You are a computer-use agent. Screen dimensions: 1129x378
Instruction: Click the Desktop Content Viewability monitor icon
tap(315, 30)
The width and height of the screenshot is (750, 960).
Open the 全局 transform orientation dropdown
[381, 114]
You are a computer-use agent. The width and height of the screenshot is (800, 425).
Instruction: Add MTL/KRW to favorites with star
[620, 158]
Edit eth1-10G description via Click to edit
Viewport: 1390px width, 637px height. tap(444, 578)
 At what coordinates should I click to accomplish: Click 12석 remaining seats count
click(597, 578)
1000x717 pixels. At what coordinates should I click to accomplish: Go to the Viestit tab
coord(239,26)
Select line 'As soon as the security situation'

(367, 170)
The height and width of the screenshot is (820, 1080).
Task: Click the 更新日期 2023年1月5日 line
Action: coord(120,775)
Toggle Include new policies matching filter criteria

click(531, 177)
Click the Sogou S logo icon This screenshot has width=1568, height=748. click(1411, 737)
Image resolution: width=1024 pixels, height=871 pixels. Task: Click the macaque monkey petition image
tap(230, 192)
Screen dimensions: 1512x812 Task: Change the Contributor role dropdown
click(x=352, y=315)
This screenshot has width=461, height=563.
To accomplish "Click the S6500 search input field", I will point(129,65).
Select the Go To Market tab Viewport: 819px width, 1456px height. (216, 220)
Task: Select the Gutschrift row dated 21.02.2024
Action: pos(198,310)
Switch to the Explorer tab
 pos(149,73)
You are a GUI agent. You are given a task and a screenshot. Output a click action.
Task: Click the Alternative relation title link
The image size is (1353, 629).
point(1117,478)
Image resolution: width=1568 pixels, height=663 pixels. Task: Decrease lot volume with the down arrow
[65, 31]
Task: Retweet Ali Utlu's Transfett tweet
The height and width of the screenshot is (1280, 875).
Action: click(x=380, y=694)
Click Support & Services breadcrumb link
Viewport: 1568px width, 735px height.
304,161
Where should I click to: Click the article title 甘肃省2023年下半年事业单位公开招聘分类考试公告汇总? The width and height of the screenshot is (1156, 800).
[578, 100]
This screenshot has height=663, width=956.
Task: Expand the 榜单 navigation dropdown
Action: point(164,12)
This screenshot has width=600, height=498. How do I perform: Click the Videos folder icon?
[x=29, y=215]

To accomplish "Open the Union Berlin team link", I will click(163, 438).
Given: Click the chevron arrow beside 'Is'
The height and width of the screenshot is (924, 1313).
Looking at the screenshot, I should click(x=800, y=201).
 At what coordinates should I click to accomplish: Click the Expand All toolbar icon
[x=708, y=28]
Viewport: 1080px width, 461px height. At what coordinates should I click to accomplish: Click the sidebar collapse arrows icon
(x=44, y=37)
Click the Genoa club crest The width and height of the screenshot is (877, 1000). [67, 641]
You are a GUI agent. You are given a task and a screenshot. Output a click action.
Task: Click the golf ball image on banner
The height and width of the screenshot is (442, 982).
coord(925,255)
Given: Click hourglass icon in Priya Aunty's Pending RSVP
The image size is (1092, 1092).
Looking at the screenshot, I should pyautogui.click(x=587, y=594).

◆ ◆ ◆

## WORK REQUIRED
Transcribe exactly, and only, the lines that extend from the one containing "Task: Click the golf ball image on banner" to the end of the records above, inclusive of both.

## FINISHED TASK
Task: Click the golf ball image on banner
The height and width of the screenshot is (442, 982).
coord(925,255)
Given: Click hourglass icon in Priya Aunty's Pending RSVP
The image size is (1092, 1092).
Looking at the screenshot, I should pyautogui.click(x=587, y=594).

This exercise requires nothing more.